Standard ML is a type-safe programming language that embodies many innovative ideas in programming language design. It is a statically-typed language, with a user-extensible type system. It supports polymorphic type inference, which all but eliminates the burden of specifying types of variables and greatly facilitates code re-use. It provides efficient automatic storage management for data structures and functions. It encourages functional (effect-free) programming where appropriate, but allows imperative (effect-ful) programming where necessary (e.g., for handling I/O or implementing mutable data structures). It facilitates programming with recursive data structures (such as trees and lists) by encouraging the definition of functions by pattern matching. It features an extensible exception mechanism for handling error conditions and effecting non-local transfers of control. It provides a richly expressive and flexible module system for structuring large programs, including mechanisms for enforcing abstraction, imposing hierarchical structure, and building generic modules. It is portable across platforms and implementations because it has a precise definition given by a formal operational semantics that defines both the static and dynamic semantics of the language. It provides a portable standard basis library that defines a rich collection of commonly-used types and routines.

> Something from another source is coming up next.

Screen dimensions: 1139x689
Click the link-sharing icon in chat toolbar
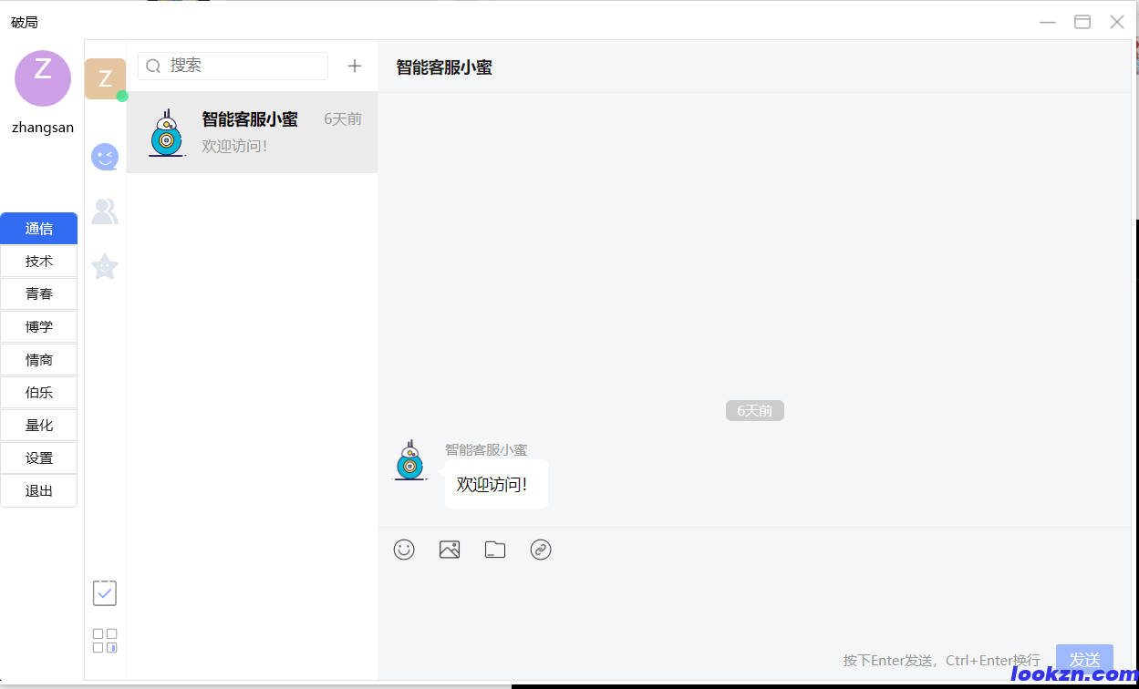point(541,549)
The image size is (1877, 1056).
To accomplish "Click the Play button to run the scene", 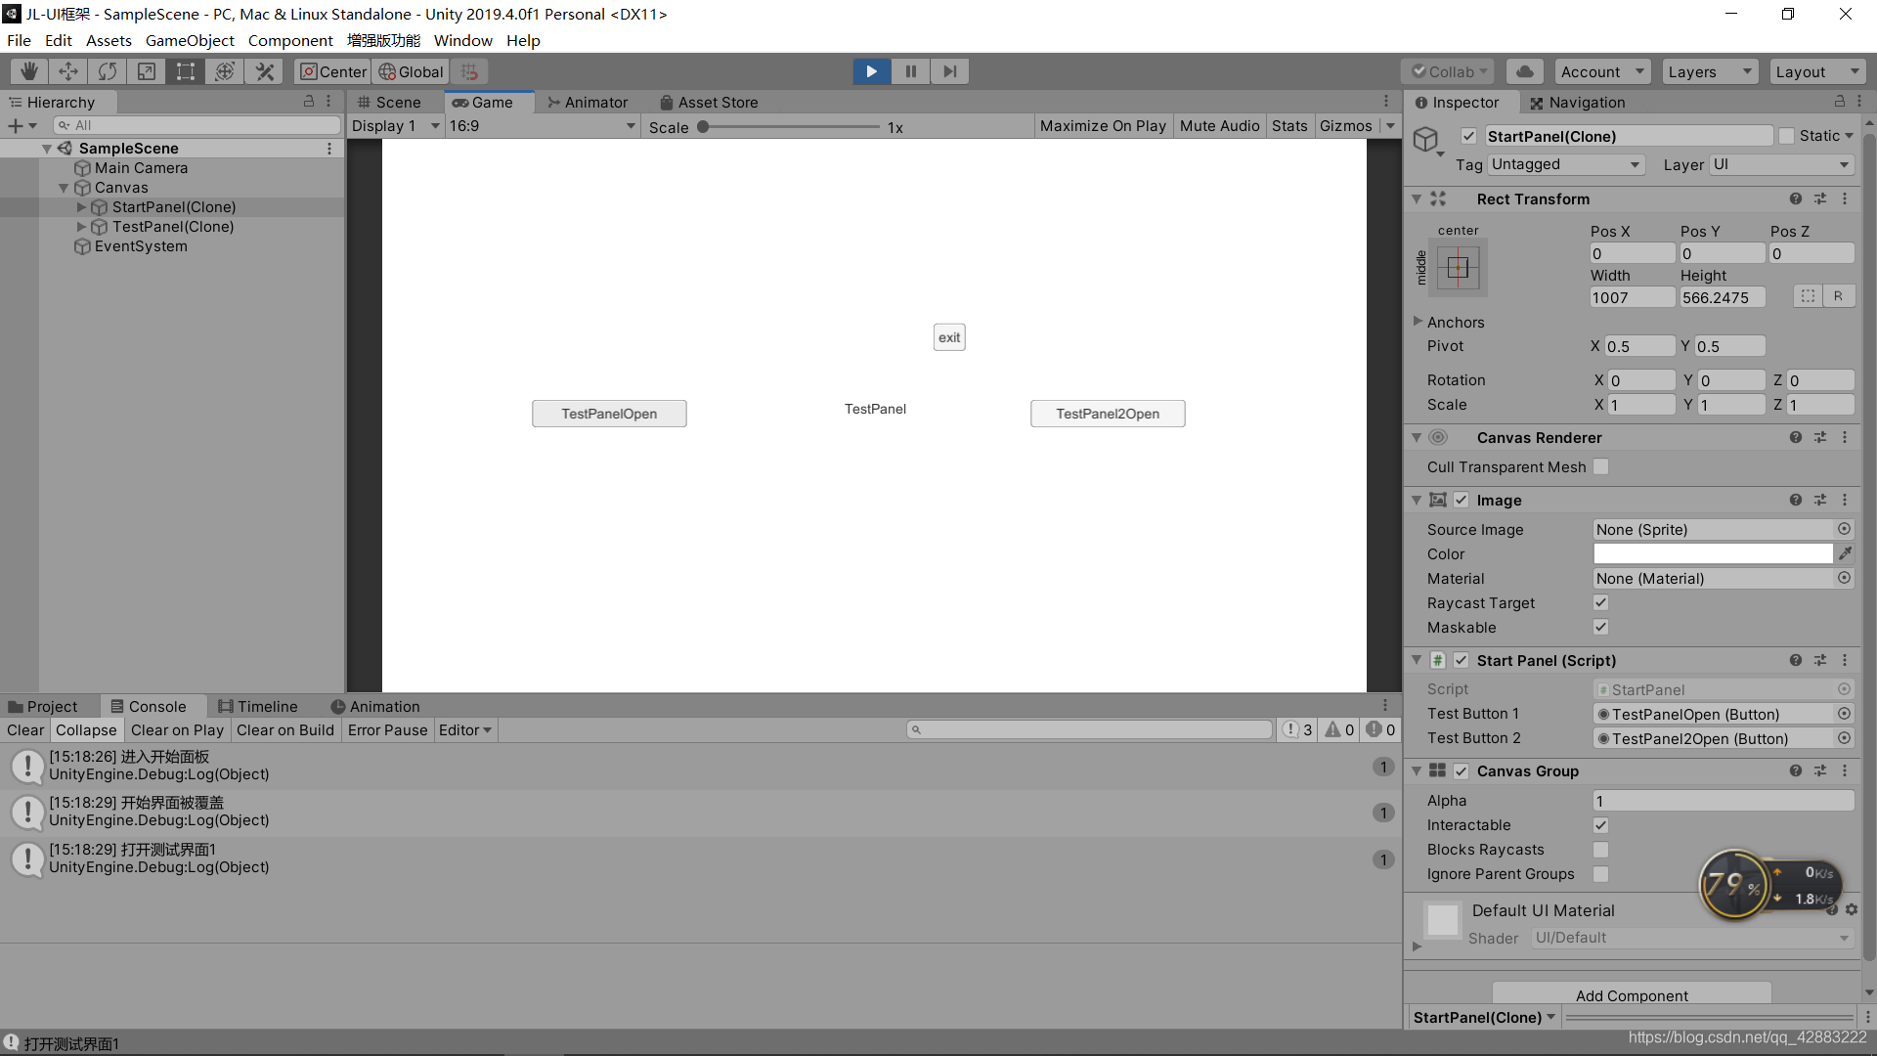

These features are supported by all implementations of Standard ML, but many go beyond the standard to provide experimental language features, more extensive libraries, and handy program development tools. Details can be found with the documentation for your compiler, but here's a brief overview of what you might expect. Most implementations provide an interactive system supporting on-line entry and execution of ML programs and providing access to tools for compiling, linking, and analyzing the behavior of programs. A few compilers are "batch only", relying on the ambient operating system to manage the construction of large programs from compiled parts. Nearly every compiler is capable of generating native machine code, even in the interactive system, but some optionally generate byte codes for a portable abstract machine. Most implementations support separate compilation and incremental recompilation based on automatically-generated or manually-constructed component dependency specifications. Some implementations provide interactive tools for tracing and stepping programs; many provide tools for time and space profiling. Most implementations supplement the standard basis library with a rich collection of handy components such as dictionaries, hash tables, or interfaces to the ambient operating system. Some implementations support experimental language extensions, notably mechanisms for concurrent programming (using message-passing or locking), richer forms of modularity constructs, and support for "lazy" data structures.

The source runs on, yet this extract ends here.